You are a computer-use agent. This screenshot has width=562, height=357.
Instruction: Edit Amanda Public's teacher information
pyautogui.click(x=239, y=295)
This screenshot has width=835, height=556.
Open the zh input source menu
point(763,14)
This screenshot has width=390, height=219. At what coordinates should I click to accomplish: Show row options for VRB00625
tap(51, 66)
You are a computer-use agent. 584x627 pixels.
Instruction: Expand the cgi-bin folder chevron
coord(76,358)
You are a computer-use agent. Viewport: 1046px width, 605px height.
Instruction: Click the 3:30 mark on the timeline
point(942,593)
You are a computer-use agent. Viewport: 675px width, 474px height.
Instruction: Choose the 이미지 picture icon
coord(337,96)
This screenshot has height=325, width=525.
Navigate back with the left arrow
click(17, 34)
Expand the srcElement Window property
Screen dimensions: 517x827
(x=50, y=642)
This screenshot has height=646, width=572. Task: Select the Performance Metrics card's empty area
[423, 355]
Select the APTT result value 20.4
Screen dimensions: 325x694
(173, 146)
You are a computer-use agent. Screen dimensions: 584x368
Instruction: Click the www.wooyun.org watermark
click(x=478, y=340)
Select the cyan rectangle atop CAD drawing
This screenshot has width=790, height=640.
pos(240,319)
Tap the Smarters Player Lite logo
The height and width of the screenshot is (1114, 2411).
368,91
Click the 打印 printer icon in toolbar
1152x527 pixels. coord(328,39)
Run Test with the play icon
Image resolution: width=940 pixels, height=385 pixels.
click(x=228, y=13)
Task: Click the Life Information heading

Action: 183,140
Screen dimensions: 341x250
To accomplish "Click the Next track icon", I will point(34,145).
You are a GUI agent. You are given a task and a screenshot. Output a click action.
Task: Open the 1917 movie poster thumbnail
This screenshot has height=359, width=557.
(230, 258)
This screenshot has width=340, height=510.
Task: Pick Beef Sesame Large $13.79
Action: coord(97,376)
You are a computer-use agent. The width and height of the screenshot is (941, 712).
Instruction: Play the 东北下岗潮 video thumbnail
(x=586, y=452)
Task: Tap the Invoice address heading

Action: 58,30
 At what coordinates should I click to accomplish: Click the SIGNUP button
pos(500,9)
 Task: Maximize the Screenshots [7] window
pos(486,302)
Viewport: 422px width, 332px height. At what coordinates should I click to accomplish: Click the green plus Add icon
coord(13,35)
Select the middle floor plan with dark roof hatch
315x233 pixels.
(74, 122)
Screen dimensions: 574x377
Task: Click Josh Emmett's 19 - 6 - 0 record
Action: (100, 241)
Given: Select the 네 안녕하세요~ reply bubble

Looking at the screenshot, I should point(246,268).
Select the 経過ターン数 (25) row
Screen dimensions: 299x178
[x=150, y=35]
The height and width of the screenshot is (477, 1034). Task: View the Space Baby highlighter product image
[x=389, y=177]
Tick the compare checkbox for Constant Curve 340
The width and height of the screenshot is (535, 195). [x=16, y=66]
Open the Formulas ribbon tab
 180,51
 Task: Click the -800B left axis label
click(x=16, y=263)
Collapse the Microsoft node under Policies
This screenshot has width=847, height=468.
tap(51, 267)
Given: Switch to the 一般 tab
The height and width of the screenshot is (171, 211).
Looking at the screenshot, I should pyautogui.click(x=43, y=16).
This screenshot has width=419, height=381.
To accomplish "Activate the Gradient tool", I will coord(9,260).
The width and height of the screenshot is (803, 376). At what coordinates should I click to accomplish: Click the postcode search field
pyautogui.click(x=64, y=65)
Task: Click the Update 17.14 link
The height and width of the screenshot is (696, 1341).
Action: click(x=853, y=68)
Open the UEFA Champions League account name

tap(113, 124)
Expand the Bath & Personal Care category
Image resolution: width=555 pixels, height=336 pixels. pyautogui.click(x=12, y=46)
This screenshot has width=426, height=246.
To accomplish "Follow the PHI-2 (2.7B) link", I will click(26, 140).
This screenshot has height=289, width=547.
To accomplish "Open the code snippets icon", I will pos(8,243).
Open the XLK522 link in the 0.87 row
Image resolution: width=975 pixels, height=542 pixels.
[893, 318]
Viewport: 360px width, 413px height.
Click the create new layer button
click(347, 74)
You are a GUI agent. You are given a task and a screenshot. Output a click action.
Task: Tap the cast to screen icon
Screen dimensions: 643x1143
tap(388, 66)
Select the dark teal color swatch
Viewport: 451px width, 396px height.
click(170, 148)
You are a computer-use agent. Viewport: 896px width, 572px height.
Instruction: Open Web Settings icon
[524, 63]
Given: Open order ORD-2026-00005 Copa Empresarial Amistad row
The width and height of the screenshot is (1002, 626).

* * * * * * * * *

### Action item
Only lines containing the string "agent" are needed. Pull each of them out of the records above.

### Answer for this exercise
You are a computer-use agent. This screenshot has width=562, height=357.
You are a computer-use agent. 584x627 pixels.
You are a computer-use agent. Viewport: 1046px width, 605px height.
You are a computer-use agent. Viewport: 675px width, 474px height.
You are a computer-use agent. Screen dimensions: 584x368
You are a GUI agent. You are given a task and a screenshot. Output a click action.
You are a computer-use agent. The width and height of the screenshot is (941, 712).
You are a GUI agent. You are given a task and a screenshot. Output a click action.
You are a computer-use agent. Viewport: 896px width, 572px height.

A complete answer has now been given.